C’est à l’Opéra que je m’aperçus du vide que me laissait la fuite d’une illusion douce et amusante. Tout m’y parut insipide. Le spectacle, les spectateurs ; cependant ils étaient nombreux, et l’on montrait à chaque instant quelque nouveau venu de l’armée, sans qu’il me vînt à l’idée d’en demander le nom.
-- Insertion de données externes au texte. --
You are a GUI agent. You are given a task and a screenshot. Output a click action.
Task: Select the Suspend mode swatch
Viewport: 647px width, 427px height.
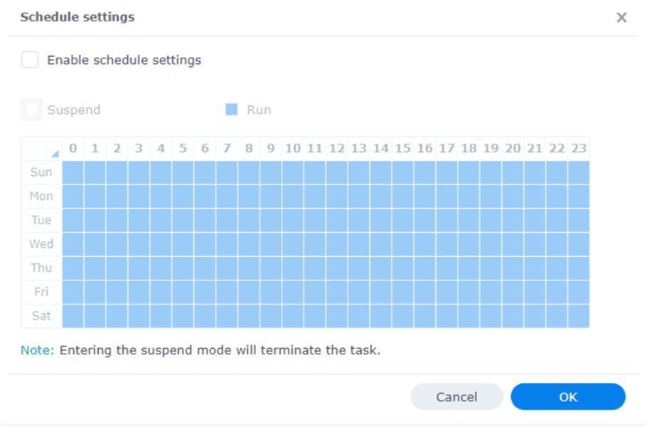point(31,110)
Combien j’étais mécontente de moi, en me voyant ainsi dévorée d’ennui ! combien je me reprochais d’avoir attaché tant d’intérêt à un fantôme !

Rosalie venait de partir pour le Dauphiné avec ses nouveaux maîtres ; je n’avais plus d’occasion d’entendre parler d’Alphonse, si ce n’est par M. de P… qui répétait sans cesse :

— C’est étonnant ! son obéissance me confond ! elle n’est pas naturelle…

Et j’avais beau me fâcher de son étonnement, M. de P… n’en persistait pas moins à faire à ce sujet les suppositions les plus alarmantes.

— Pauvre jeune homme, disait-il, il est sans doute tué !… Les victoires de ce petit caporal sont si meurtrières.

Et je pâlis. Alors, cherchant à me consoler d’une idée si triste, il ajoutait :

— Si son silence avait pour but de vous le laisser supposer ?… Ce ne serait pas trop maladroit ? Qu’en pensez-vous ?

— Je pense qu’il a tout simplement lu ma lettre, qu’il a vu que je lui demandais franchement de me laisser tranquille, et qu’il agit en conséquence.

— La femme la plus vraie peut donc mentir à propos d’amour ! s’écria M. de P…, je vous en demande pardon, mais vous ne pensez pas un mot de cela.

— C’est possible, répondis-je en riant, sait-on jamais bien ce qu’on pense ? et je changeai d’entretien.

L’absence de mon mari me servit de prétexte pour refuser la plupart des bals que l’on donna cet hiver-là, en l’honneur de nos victoires ; mais on parlait d’une fête qui aurait lieu chez le ministre de la guerre, d’un vaudeville de circonstance joué devant le premier consul et toute sa cour militaire ; ce devait être une fête magnifique, les plus jolies femmes de Paris y étaient invitées, et M. D…, qui fut depuis ministre, m’ayant apporté mes billets, me décida à en profiter. Il était tout puissant chez le ministre de la guerre, et, comme on l’avait chargé de faire les honneurs du bal, sa protection devenait précieuse. Il me recommanda de me parer avec beaucoup d’élégance ; car Bonaparte voulait ramener le luxe en France, et c’est pourquoi il demandait des bals à ses ministres, quitte à y bâiller tout le temps qu’il y restait.

Je confesse n’avoir jamais mis plus de soin à ma toilette : une tunique blanche, brodée en or, une résille en perles, un bandeau de camée ; tout cela paraîtrait aujourd’hui un peu théâtral ; mais les femmes avaient alors adopté ce costume, et il était beau sans paraître ridicule.

Une des choses qui me frappèrent le plus à cette fête, ce fut la quantité de voitures qui nous condamnèrent à être trois heures à la file ; on prétend que plusieurs personnes sorties de chez elles à dix heures du soir, ne purent arriver qu’à six heures du matin chez le ministre, ce qui réjouit beaucoup le premier consul. Il est certain qu’en se rappelant que tout le monde allait à pied, peu d’années avant cette époque, il ne pouvait croire à une prospérité si rapide.

La pièce était à moitié jouée quand j’arrivai, et, malgré la place que M. D… m’avait fait garder par un de ses amis, dans la salle où était le théâtre, je n’entendis rien de ce que disaient les acteurs ; chacun, autour de moi, étant occupé à détailler et à raconter la parure de madame Bonaparte, à parler des beaux cheveux de sa fille et de la tournure agréable de son fils. Plusieurs femmes de généraux, assises dans le rang où l’ont été depuis les dames du palais, formaient un entourage dont l’élégance répondait parfaitement à la richesse des uniformes qui composaient la suite du vainqueur de l’Italie ; c’était l’aurore de l’Empire.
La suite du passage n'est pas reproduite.